Directions: The full set of entries should be repeated without a single change.

Material for this task:
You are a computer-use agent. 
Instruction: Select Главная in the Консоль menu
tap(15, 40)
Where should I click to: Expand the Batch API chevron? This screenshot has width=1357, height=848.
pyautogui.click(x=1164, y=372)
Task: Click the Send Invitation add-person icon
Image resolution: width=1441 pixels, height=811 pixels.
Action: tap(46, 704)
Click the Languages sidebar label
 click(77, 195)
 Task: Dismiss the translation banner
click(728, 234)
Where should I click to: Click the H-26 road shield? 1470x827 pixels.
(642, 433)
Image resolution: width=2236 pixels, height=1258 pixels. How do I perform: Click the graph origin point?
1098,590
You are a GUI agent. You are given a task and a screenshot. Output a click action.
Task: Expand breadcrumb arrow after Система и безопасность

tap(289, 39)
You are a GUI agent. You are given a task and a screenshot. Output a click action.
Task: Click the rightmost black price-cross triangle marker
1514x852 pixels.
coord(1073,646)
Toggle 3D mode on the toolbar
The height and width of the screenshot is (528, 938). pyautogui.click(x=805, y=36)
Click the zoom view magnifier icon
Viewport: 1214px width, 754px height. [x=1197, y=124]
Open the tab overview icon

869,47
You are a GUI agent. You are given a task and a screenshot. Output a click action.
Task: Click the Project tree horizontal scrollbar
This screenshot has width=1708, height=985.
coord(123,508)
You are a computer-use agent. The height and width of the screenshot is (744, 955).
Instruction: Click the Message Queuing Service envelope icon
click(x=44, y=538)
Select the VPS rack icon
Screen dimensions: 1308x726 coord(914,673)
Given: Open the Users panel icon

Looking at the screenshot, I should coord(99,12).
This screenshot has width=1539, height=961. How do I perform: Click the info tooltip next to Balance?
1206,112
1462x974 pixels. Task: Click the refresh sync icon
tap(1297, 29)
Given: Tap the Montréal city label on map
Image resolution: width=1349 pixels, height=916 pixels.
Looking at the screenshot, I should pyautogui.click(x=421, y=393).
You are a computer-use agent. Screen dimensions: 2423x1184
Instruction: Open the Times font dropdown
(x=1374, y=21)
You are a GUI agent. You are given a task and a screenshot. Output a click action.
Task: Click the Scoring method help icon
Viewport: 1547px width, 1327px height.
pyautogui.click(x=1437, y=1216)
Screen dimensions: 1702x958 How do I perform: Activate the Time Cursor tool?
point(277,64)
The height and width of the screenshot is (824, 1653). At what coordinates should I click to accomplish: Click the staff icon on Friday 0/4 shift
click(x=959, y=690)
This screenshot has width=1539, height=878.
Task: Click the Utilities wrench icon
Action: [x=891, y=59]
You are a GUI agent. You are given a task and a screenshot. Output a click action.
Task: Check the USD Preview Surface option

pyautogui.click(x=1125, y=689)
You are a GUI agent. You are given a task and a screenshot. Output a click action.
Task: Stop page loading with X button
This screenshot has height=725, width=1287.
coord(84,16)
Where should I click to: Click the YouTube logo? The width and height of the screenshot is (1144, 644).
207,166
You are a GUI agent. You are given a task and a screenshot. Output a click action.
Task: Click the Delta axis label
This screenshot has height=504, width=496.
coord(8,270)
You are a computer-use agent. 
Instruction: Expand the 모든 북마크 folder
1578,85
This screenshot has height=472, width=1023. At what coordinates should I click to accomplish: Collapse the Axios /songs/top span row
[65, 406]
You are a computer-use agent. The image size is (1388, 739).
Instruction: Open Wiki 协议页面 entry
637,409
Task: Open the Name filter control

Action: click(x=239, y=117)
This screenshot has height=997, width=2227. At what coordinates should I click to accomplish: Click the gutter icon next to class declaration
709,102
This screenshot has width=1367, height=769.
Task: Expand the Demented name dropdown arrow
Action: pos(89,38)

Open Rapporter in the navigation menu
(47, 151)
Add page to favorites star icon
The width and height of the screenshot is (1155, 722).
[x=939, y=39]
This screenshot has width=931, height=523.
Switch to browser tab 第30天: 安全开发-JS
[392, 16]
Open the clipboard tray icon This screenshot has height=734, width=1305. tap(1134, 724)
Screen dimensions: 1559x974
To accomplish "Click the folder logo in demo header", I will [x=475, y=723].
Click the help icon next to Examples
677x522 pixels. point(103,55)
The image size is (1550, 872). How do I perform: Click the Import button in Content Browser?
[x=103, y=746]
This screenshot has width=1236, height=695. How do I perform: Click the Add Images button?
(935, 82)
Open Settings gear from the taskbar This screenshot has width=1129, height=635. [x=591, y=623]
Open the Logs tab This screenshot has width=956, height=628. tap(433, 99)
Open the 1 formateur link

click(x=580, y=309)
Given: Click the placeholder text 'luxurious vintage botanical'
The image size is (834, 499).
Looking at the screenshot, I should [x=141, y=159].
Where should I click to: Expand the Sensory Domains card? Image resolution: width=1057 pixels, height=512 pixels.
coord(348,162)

Output for this task:
You are a computer-use agent. 
Instruction: Select Главная in the Консоль menu
tap(15, 40)
Where should I click to: Expand the Batch API chevron? This screenshot has width=1357, height=848.
pyautogui.click(x=1164, y=372)
Task: Click the Send Invitation add-person icon
Image resolution: width=1441 pixels, height=811 pixels.
Action: tap(46, 704)
Click the Languages sidebar label
 click(77, 195)
 Task: Dismiss the translation banner
click(728, 234)
Where should I click to: Click the H-26 road shield? 1470x827 pixels.
(642, 433)
Image resolution: width=2236 pixels, height=1258 pixels. How do I perform: Click the graph origin point?
1098,590
You are a GUI agent. You are given a task and a screenshot. Output a click action.
Task: Expand breadcrumb arrow after Система и безопасность

tap(289, 39)
You are a GUI agent. You are given a task and a screenshot. Output a click action.
Task: Click the rightmost black price-cross triangle marker
1514x852 pixels.
coord(1073,646)
Toggle 3D mode on the toolbar
The height and width of the screenshot is (528, 938). pyautogui.click(x=805, y=36)
Click the zoom view magnifier icon
Viewport: 1214px width, 754px height. [x=1197, y=124]
Open the tab overview icon

869,47
You are a GUI agent. You are given a task and a screenshot. Output a click action.
Task: Click the Project tree horizontal scrollbar
This screenshot has width=1708, height=985.
coord(123,508)
You are a computer-use agent. The height and width of the screenshot is (744, 955).
Instruction: Click the Message Queuing Service envelope icon
click(x=44, y=538)
Select the VPS rack icon
Screen dimensions: 1308x726 coord(914,673)
Given: Open the Users panel icon

Looking at the screenshot, I should coord(99,12).
This screenshot has width=1539, height=961. How do I perform: Click the info tooltip next to Balance?
1206,112
1462x974 pixels. Task: Click the refresh sync icon
tap(1297, 29)
Given: Tap the Montréal city label on map
Image resolution: width=1349 pixels, height=916 pixels.
Looking at the screenshot, I should pyautogui.click(x=421, y=393).
You are a computer-use agent. Screen dimensions: 2423x1184
Instruction: Open the Times font dropdown
(x=1374, y=21)
You are a GUI agent. You are given a task and a screenshot. Output a click action.
Task: Click the Scoring method help icon
Viewport: 1547px width, 1327px height.
pyautogui.click(x=1437, y=1216)
Screen dimensions: 1702x958 How do I perform: Activate the Time Cursor tool?
point(277,64)
The height and width of the screenshot is (824, 1653). At what coordinates should I click to accomplish: Click the staff icon on Friday 0/4 shift
click(x=959, y=690)
This screenshot has width=1539, height=878.
Task: Click the Utilities wrench icon
Action: [x=891, y=59]
You are a GUI agent. You are given a task and a screenshot. Output a click action.
Task: Check the USD Preview Surface option

pyautogui.click(x=1125, y=689)
You are a GUI agent. You are given a task and a screenshot. Output a click action.
Task: Stop page loading with X button
This screenshot has height=725, width=1287.
coord(84,16)
Where should I click to: Click the YouTube logo? The width and height of the screenshot is (1144, 644).
207,166
You are a GUI agent. You are given a task and a screenshot. Output a click action.
Task: Click the Delta axis label
This screenshot has height=504, width=496.
coord(8,270)
You are a computer-use agent. 
Instruction: Expand the 모든 북마크 folder
1578,85
This screenshot has height=472, width=1023. At what coordinates should I click to accomplish: Collapse the Axios /songs/top span row
[65, 406]
You are a computer-use agent. The image size is (1388, 739).
Instruction: Open Wiki 协议页面 entry
637,409
Task: Open the Name filter control

Action: click(x=239, y=117)
This screenshot has height=997, width=2227. At what coordinates should I click to accomplish: Click the gutter icon next to class declaration
709,102
This screenshot has width=1367, height=769.
Task: Expand the Demented name dropdown arrow
Action: pos(89,38)

Open Rapporter in the navigation menu
(47, 151)
Add page to favorites star icon
The width and height of the screenshot is (1155, 722).
[x=939, y=39]
This screenshot has width=931, height=523.
Switch to browser tab 第30天: 安全开发-JS
[392, 16]
Open the clipboard tray icon This screenshot has height=734, width=1305. tap(1134, 724)
Screen dimensions: 1559x974
To accomplish "Click the folder logo in demo header", I will [x=475, y=723].
Click the help icon next to Examples
677x522 pixels. point(103,55)
The image size is (1550, 872). How do I perform: Click the Import button in Content Browser?
[x=103, y=746]
This screenshot has width=1236, height=695. How do I perform: Click the Add Images button?
(935, 82)
Open Settings gear from the taskbar This screenshot has width=1129, height=635. [x=591, y=623]
Open the Logs tab This screenshot has width=956, height=628. tap(433, 99)
Open the 1 formateur link

click(x=580, y=309)
Given: Click the placeholder text 'luxurious vintage botanical'
The image size is (834, 499).
Looking at the screenshot, I should [x=141, y=159].
Where should I click to: Expand the Sensory Domains card? Image resolution: width=1057 pixels, height=512 pixels.
coord(348,162)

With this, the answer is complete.